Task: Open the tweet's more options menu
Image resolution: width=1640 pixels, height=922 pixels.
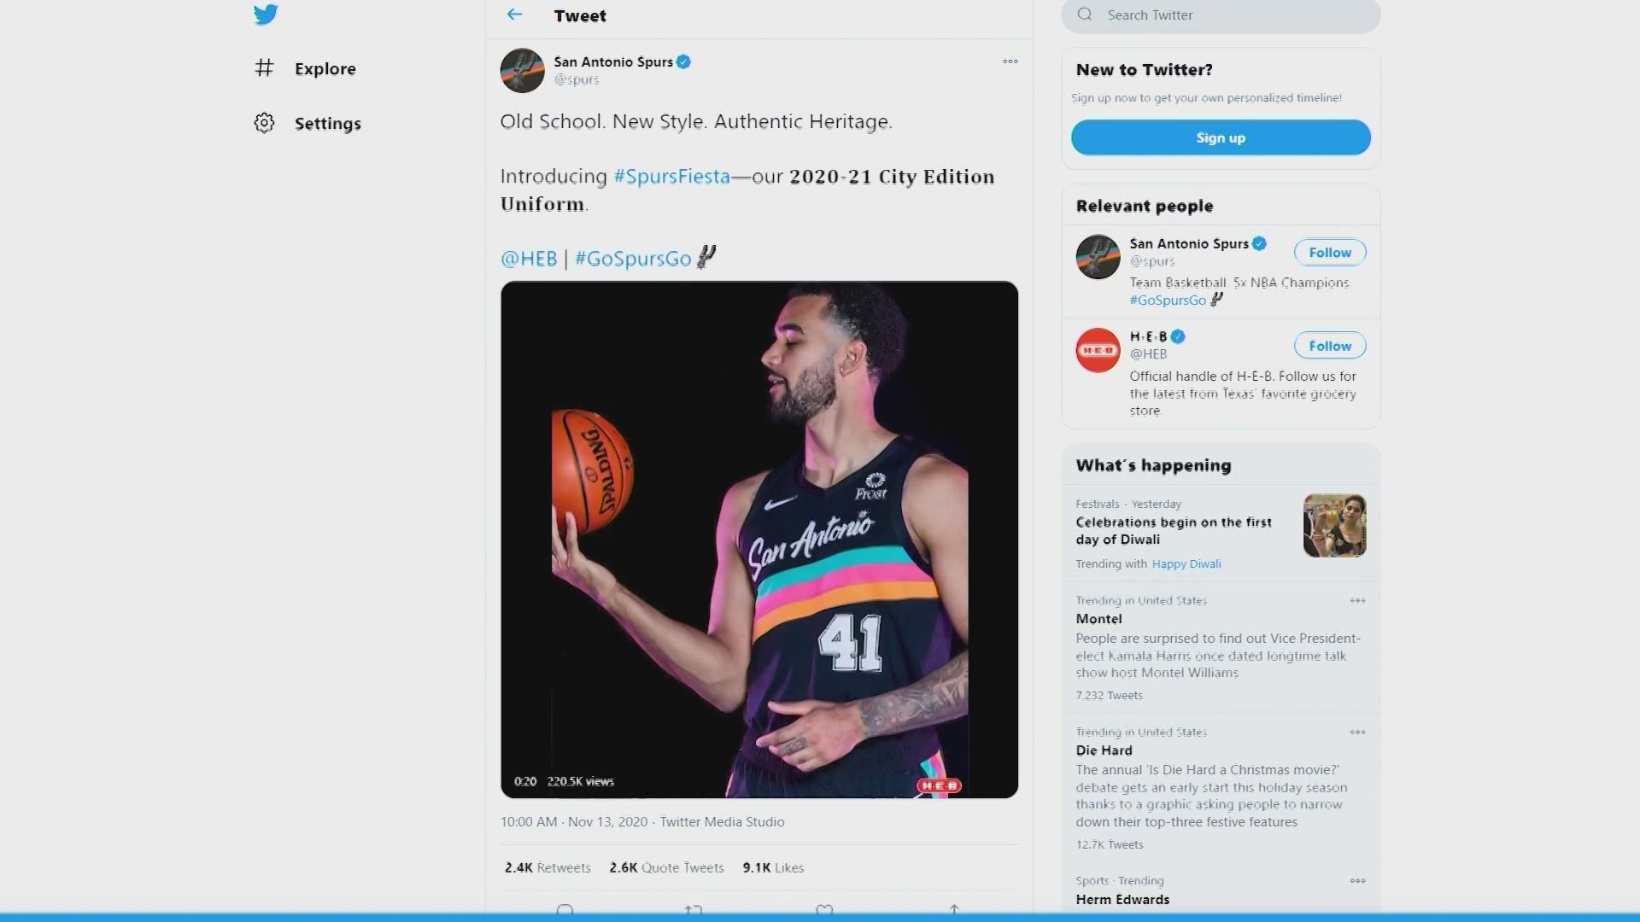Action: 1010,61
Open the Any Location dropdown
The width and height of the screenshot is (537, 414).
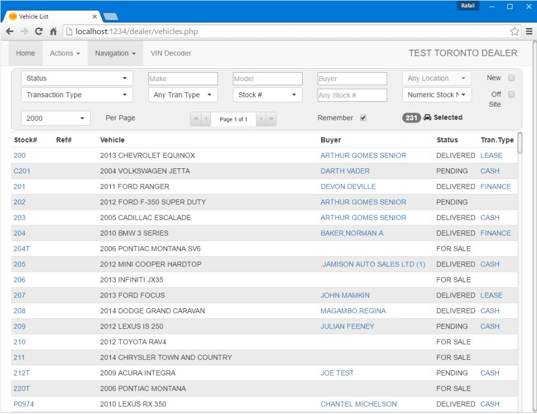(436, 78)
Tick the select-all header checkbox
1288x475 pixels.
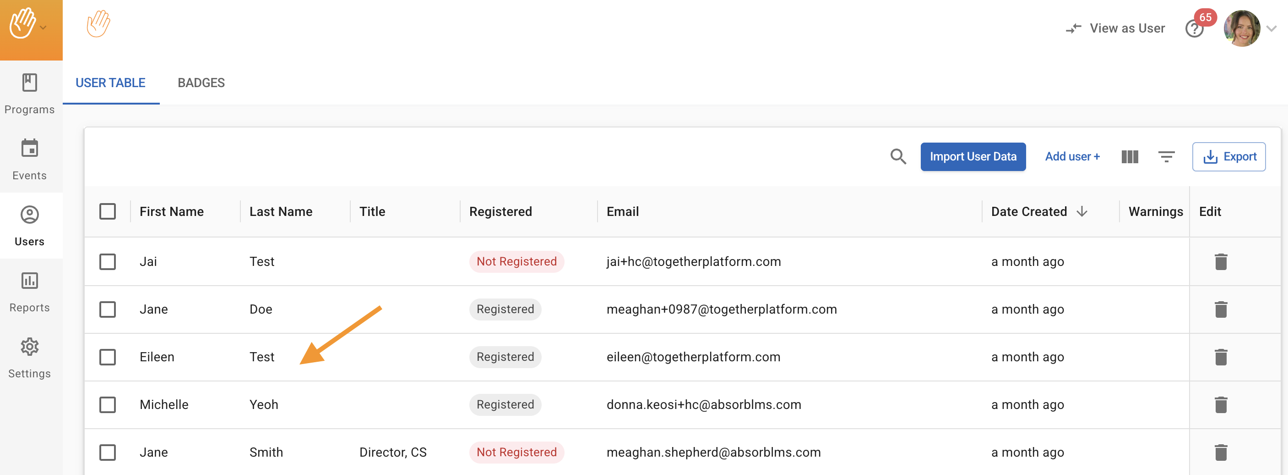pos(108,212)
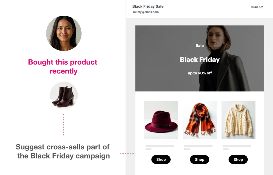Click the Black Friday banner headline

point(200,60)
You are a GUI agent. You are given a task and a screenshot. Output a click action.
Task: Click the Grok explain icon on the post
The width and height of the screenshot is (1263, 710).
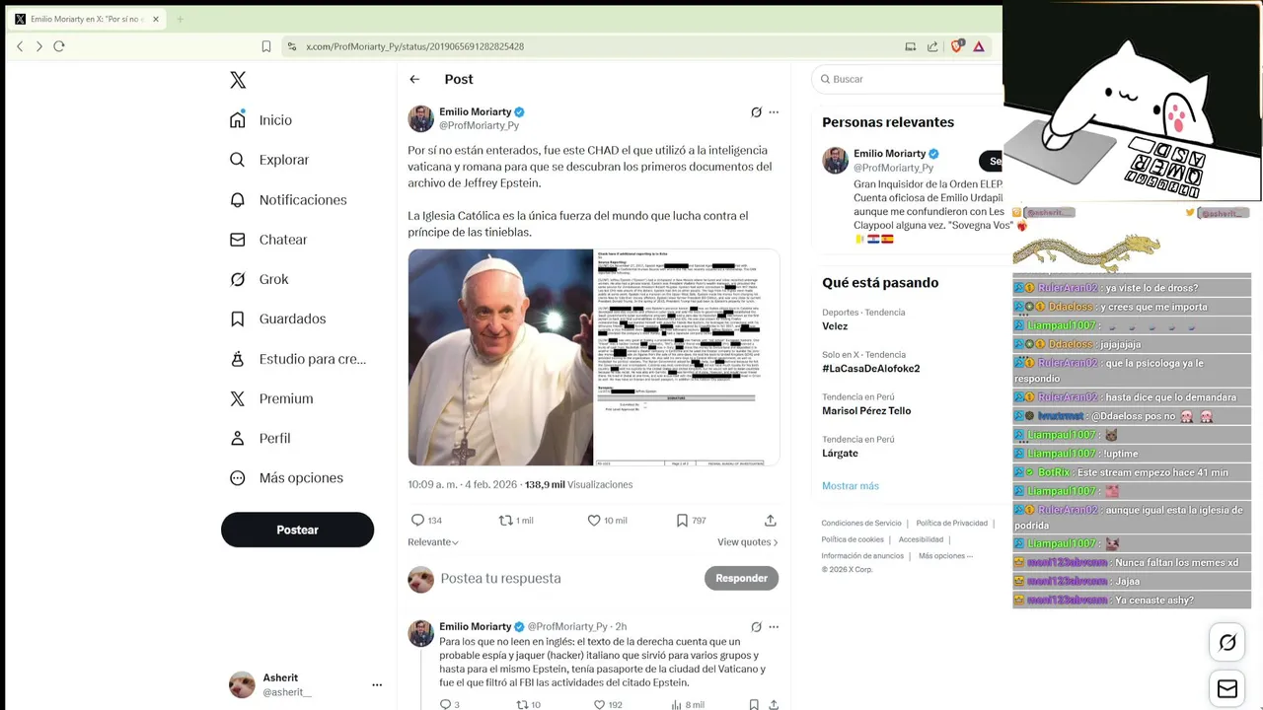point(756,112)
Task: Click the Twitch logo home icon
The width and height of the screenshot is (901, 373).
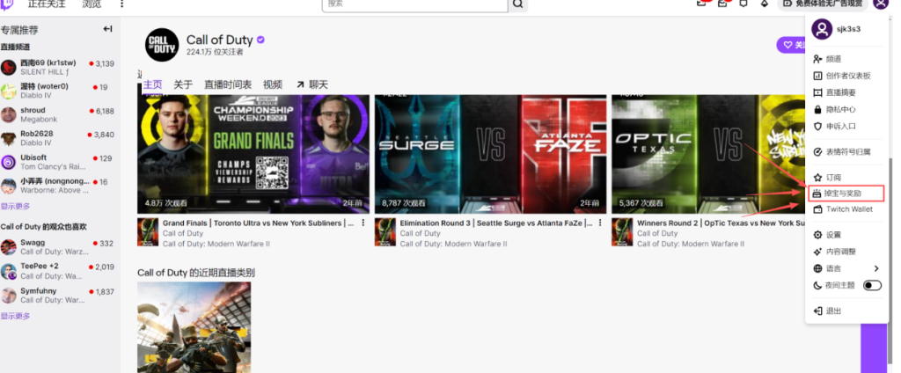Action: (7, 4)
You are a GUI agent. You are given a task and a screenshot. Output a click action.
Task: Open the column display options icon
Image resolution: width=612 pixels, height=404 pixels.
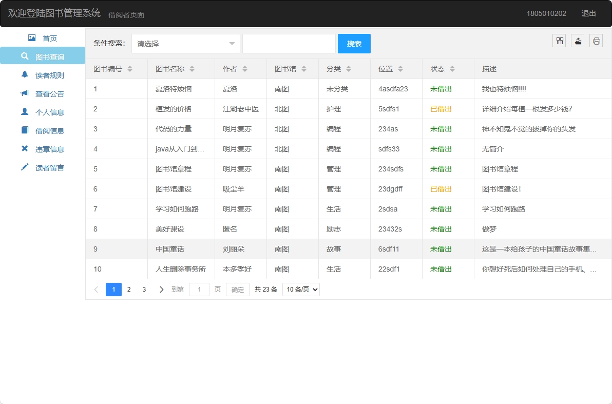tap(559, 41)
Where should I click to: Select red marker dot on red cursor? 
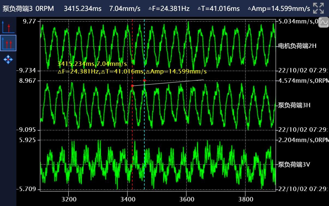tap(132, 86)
☆ ☆ ☆ ☆ ☆ ☆ ☆
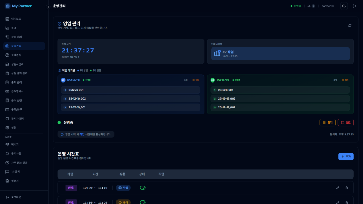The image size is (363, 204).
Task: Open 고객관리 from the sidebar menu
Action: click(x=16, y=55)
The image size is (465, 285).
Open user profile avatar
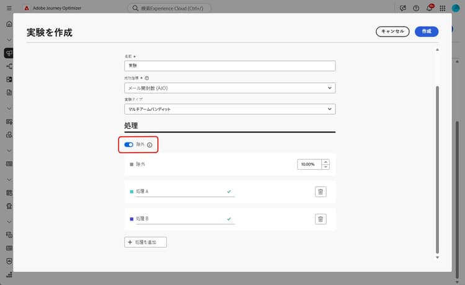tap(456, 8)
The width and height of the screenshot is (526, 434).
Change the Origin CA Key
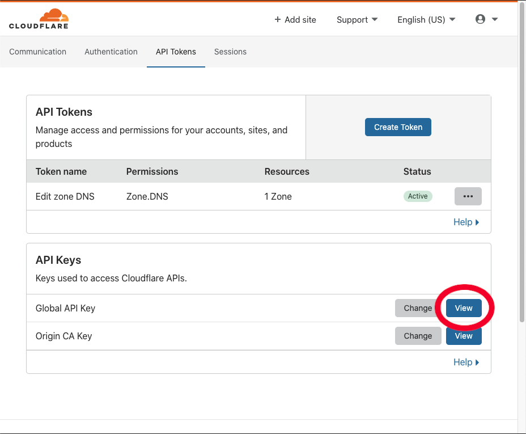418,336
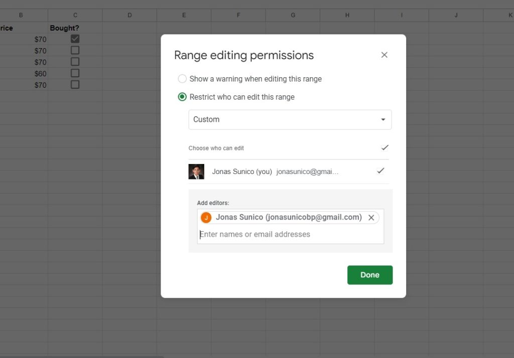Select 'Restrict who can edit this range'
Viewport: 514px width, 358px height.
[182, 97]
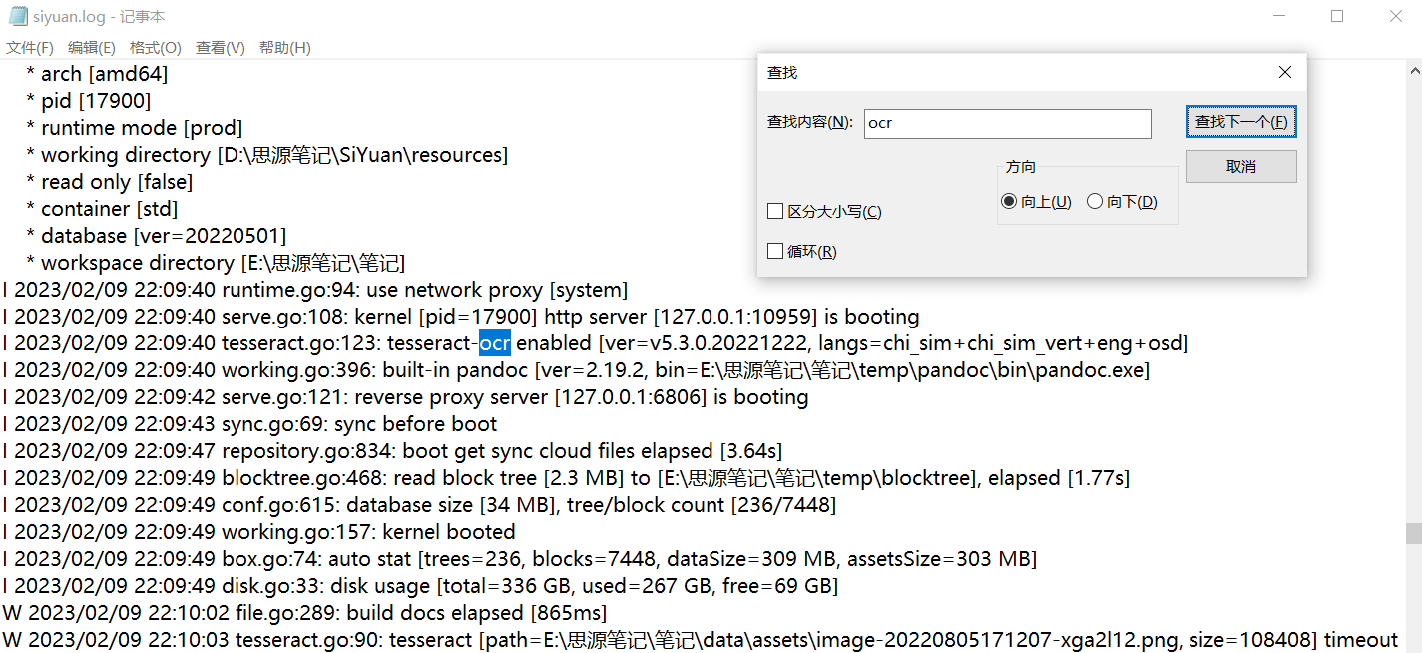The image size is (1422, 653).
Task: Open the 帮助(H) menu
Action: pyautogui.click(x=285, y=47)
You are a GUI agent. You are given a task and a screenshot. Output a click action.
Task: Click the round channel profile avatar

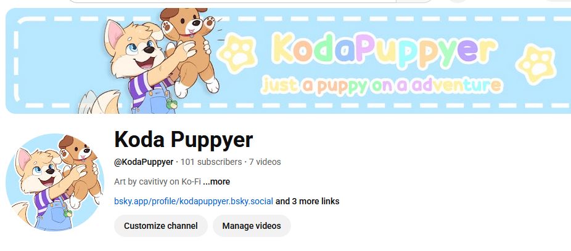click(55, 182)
☆ ☆ ☆ ☆ ☆ ☆ ☆
TASK DETAILS: Go through the records above and return every line that holds the string "options".

SOLVED PROBLEM:
Task: Open the tweet's more options menu
Task: Open the column display options icon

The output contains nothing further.